Write the records out again. Match them exactly.

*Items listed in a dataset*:
-------------------------

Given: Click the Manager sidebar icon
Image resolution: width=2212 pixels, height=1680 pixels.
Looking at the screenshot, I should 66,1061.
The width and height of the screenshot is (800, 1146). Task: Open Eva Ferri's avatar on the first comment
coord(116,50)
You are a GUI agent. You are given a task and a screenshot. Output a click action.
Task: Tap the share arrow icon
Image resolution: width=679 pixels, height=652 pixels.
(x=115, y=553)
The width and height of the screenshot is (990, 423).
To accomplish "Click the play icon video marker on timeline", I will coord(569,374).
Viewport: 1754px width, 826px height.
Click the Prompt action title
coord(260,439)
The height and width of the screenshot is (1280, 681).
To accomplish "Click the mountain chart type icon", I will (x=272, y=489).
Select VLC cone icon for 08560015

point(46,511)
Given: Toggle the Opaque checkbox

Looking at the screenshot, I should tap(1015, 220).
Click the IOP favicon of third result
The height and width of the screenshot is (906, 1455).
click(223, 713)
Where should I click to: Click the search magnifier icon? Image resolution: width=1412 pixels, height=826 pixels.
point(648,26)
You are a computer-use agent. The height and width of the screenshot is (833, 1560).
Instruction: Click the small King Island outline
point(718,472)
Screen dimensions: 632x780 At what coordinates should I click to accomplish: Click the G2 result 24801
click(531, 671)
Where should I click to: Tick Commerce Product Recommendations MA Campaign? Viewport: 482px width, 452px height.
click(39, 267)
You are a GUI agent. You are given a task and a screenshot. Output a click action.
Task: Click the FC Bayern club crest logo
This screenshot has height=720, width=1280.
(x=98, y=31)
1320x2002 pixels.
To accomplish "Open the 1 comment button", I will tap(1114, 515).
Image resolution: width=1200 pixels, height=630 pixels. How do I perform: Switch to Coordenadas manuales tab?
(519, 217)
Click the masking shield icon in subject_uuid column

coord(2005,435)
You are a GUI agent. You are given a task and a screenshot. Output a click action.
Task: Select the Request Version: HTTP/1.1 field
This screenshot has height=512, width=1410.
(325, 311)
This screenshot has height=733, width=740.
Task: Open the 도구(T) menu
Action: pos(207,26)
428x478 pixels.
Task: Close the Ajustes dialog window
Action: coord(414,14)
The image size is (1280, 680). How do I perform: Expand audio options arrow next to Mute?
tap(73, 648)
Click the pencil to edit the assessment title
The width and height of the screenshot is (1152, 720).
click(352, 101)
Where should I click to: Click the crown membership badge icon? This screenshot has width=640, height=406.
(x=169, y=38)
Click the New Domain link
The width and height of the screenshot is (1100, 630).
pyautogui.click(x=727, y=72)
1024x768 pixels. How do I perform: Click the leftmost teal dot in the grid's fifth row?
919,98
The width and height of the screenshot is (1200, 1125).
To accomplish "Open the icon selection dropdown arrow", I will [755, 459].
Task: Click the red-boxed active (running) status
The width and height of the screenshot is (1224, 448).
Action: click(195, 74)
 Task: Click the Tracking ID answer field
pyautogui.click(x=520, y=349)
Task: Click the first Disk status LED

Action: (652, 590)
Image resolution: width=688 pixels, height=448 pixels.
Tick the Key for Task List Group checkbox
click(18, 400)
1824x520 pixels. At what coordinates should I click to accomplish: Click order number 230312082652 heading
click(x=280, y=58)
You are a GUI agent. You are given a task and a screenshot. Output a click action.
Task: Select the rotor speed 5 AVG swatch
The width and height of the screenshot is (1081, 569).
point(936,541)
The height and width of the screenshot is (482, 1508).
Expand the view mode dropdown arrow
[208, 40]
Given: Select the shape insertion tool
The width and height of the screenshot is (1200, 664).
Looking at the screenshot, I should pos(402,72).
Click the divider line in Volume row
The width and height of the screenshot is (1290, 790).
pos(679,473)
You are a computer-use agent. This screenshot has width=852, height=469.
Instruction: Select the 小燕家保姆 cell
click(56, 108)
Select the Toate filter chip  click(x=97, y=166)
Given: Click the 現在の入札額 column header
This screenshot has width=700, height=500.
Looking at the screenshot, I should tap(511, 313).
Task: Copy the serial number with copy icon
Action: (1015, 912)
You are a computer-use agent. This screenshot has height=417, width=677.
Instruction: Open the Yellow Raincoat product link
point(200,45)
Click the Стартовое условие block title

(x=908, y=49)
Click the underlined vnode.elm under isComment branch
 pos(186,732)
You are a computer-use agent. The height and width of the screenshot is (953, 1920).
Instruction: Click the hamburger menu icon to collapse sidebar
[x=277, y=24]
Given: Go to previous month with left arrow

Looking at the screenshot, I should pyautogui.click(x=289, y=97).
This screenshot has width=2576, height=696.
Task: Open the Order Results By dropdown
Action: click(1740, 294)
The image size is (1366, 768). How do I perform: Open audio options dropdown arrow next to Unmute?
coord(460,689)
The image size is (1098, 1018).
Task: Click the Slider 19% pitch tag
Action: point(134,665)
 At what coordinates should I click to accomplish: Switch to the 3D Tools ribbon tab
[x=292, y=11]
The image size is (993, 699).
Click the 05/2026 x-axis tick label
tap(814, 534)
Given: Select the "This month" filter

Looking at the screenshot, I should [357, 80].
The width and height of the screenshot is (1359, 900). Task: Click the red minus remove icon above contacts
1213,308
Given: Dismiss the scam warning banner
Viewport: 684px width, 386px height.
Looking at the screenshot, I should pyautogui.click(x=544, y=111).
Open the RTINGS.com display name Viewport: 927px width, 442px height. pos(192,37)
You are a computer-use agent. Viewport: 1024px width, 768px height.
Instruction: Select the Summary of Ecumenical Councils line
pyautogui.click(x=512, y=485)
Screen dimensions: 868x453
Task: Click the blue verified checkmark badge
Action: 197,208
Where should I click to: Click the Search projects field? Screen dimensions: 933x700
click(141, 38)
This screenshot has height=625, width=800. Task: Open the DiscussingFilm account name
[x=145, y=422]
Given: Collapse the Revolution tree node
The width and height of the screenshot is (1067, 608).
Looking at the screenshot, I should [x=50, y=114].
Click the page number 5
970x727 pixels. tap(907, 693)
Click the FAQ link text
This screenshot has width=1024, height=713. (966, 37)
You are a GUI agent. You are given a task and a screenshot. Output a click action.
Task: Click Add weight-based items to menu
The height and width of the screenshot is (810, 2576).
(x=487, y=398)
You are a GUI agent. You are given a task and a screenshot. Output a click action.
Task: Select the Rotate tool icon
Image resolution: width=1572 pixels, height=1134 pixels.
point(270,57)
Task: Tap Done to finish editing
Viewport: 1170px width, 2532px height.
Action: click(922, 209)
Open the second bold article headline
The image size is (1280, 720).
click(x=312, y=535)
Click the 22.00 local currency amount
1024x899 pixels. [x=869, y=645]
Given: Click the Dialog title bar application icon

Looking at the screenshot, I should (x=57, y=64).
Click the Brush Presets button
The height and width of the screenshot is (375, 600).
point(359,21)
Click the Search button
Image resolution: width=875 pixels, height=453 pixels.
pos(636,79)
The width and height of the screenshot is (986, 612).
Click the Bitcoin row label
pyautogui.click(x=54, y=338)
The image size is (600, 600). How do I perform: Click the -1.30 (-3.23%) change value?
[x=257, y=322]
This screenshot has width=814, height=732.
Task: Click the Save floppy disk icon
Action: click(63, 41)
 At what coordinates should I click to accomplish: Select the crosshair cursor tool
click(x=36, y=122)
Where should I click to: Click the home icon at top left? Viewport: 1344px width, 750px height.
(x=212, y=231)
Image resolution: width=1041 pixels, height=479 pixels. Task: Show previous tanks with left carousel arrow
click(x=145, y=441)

-------------------------

*OUTPUT FOR THIS TASK*:
Given: Click the Manager sidebar icon
Image resolution: width=2212 pixels, height=1680 pixels.
Looking at the screenshot, I should 66,1061.
The width and height of the screenshot is (800, 1146). Task: Open Eva Ferri's avatar on the first comment
coord(116,50)
You are a GUI agent. You are given a task and a screenshot. Output a click action.
Task: Tap the share arrow icon
Image resolution: width=679 pixels, height=652 pixels.
(x=115, y=553)
The width and height of the screenshot is (990, 423).
To accomplish "Click the play icon video marker on timeline", I will coord(569,374).
Viewport: 1754px width, 826px height.
Click the Prompt action title
coord(260,439)
The height and width of the screenshot is (1280, 681).
To accomplish "Click the mountain chart type icon", I will (x=272, y=489).
Select VLC cone icon for 08560015

point(46,511)
Given: Toggle the Opaque checkbox

Looking at the screenshot, I should tap(1015, 220).
Click the IOP favicon of third result
The height and width of the screenshot is (906, 1455).
click(223, 713)
Where should I click to: Click the search magnifier icon? Image resolution: width=1412 pixels, height=826 pixels.
point(648,26)
You are a computer-use agent. The height and width of the screenshot is (833, 1560).
Instruction: Click the small King Island outline
point(718,472)
Screen dimensions: 632x780 At what coordinates should I click to accomplish: Click the G2 result 24801
click(531, 671)
Where should I click to: Tick Commerce Product Recommendations MA Campaign? Viewport: 482px width, 452px height.
click(39, 267)
You are a GUI agent. You are given a task and a screenshot. Output a click action.
Task: Click the FC Bayern club crest logo
This screenshot has height=720, width=1280.
(x=98, y=31)
1320x2002 pixels.
To accomplish "Open the 1 comment button", I will tap(1114, 515).
Image resolution: width=1200 pixels, height=630 pixels. How do I perform: Switch to Coordenadas manuales tab?
(519, 217)
Click the masking shield icon in subject_uuid column

coord(2005,435)
You are a GUI agent. You are given a task and a screenshot. Output a click action.
Task: Select the Request Version: HTTP/1.1 field
This screenshot has height=512, width=1410.
(325, 311)
This screenshot has height=733, width=740.
Task: Open the 도구(T) menu
Action: pos(207,26)
428x478 pixels.
Task: Close the Ajustes dialog window
Action: coord(414,14)
The image size is (1280, 680). How do I perform: Expand audio options arrow next to Mute?
tap(73, 648)
Click the pencil to edit the assessment title
The width and height of the screenshot is (1152, 720).
click(352, 101)
Where should I click to: Click the crown membership badge icon? This screenshot has width=640, height=406.
(x=169, y=38)
Click the New Domain link
The width and height of the screenshot is (1100, 630).
pyautogui.click(x=727, y=72)
1024x768 pixels. How do I perform: Click the leftmost teal dot in the grid's fifth row?
919,98
The width and height of the screenshot is (1200, 1125).
To accomplish "Open the icon selection dropdown arrow", I will [755, 459].
Task: Click the red-boxed active (running) status
The width and height of the screenshot is (1224, 448).
Action: click(195, 74)
 Task: Click the Tracking ID answer field
pyautogui.click(x=520, y=349)
Task: Click the first Disk status LED

Action: (652, 590)
Image resolution: width=688 pixels, height=448 pixels.
Tick the Key for Task List Group checkbox
click(18, 400)
1824x520 pixels. At what coordinates should I click to accomplish: Click order number 230312082652 heading
click(x=280, y=58)
You are a GUI agent. You are given a task and a screenshot. Output a click action.
Task: Select the rotor speed 5 AVG swatch
The width and height of the screenshot is (1081, 569).
point(936,541)
The height and width of the screenshot is (482, 1508).
Expand the view mode dropdown arrow
[208, 40]
Given: Select the shape insertion tool
The width and height of the screenshot is (1200, 664).
Looking at the screenshot, I should pos(402,72).
Click the divider line in Volume row
The width and height of the screenshot is (1290, 790).
pos(679,473)
You are a computer-use agent. This screenshot has width=852, height=469.
Instruction: Select the 小燕家保姆 cell
click(56, 108)
Select the Toate filter chip  click(x=97, y=166)
Given: Click the 現在の入札額 column header
This screenshot has width=700, height=500.
Looking at the screenshot, I should tap(511, 313).
Task: Copy the serial number with copy icon
Action: (1015, 912)
You are a computer-use agent. This screenshot has height=417, width=677.
Instruction: Open the Yellow Raincoat product link
point(200,45)
Click the Стартовое условие block title

(x=908, y=49)
Click the underlined vnode.elm under isComment branch
 pos(186,732)
You are a computer-use agent. The height and width of the screenshot is (953, 1920).
Instruction: Click the hamburger menu icon to collapse sidebar
[x=277, y=24]
Given: Go to previous month with left arrow

Looking at the screenshot, I should pyautogui.click(x=289, y=97).
This screenshot has width=2576, height=696.
Task: Open the Order Results By dropdown
Action: click(1740, 294)
The image size is (1366, 768). How do I perform: Open audio options dropdown arrow next to Unmute?
coord(460,689)
The image size is (1098, 1018).
Task: Click the Slider 19% pitch tag
Action: point(134,665)
 At what coordinates should I click to accomplish: Switch to the 3D Tools ribbon tab
[x=292, y=11]
The image size is (993, 699).
Click the 05/2026 x-axis tick label
tap(814, 534)
Given: Select the "This month" filter

Looking at the screenshot, I should [357, 80].
The width and height of the screenshot is (1359, 900). Task: Click the red minus remove icon above contacts
1213,308
Given: Dismiss the scam warning banner
Viewport: 684px width, 386px height.
Looking at the screenshot, I should pyautogui.click(x=544, y=111).
Open the RTINGS.com display name Viewport: 927px width, 442px height. pos(192,37)
You are a computer-use agent. Viewport: 1024px width, 768px height.
Instruction: Select the Summary of Ecumenical Councils line
pyautogui.click(x=512, y=485)
Screen dimensions: 868x453
Task: Click the blue verified checkmark badge
Action: 197,208
Where should I click to: Click the Search projects field? Screen dimensions: 933x700
click(141, 38)
This screenshot has height=625, width=800. Task: Open the DiscussingFilm account name
[x=145, y=422]
Given: Collapse the Revolution tree node
The width and height of the screenshot is (1067, 608).
Looking at the screenshot, I should [x=50, y=114].
Click the page number 5
970x727 pixels. tap(907, 693)
Click the FAQ link text
This screenshot has width=1024, height=713. (966, 37)
You are a GUI agent. You are given a task and a screenshot. Output a click action.
Task: Click Add weight-based items to menu
The height and width of the screenshot is (810, 2576).
(x=487, y=398)
You are a GUI agent. You are given a task and a screenshot. Output a click action.
Task: Select the Rotate tool icon
Image resolution: width=1572 pixels, height=1134 pixels.
point(270,57)
Task: Tap Done to finish editing
Viewport: 1170px width, 2532px height.
Action: click(922, 209)
Open the second bold article headline
The image size is (1280, 720).
click(x=312, y=535)
Click the 22.00 local currency amount
1024x899 pixels. [x=869, y=645]
Given: Click the Dialog title bar application icon

Looking at the screenshot, I should (x=57, y=64).
Click the Brush Presets button
The height and width of the screenshot is (375, 600).
point(359,21)
Click the Search button
Image resolution: width=875 pixels, height=453 pixels.
pos(636,79)
The width and height of the screenshot is (986, 612).
Click the Bitcoin row label
pyautogui.click(x=54, y=338)
The image size is (600, 600). How do I perform: Click the -1.30 (-3.23%) change value?
[x=257, y=322]
This screenshot has width=814, height=732.
Task: Click the Save floppy disk icon
Action: click(63, 41)
 At what coordinates should I click to accomplish: Select the crosshair cursor tool
click(x=36, y=122)
Where should I click to: Click the home icon at top left? Viewport: 1344px width, 750px height.
(x=212, y=231)
Image resolution: width=1041 pixels, height=479 pixels. Task: Show previous tanks with left carousel arrow
click(x=145, y=441)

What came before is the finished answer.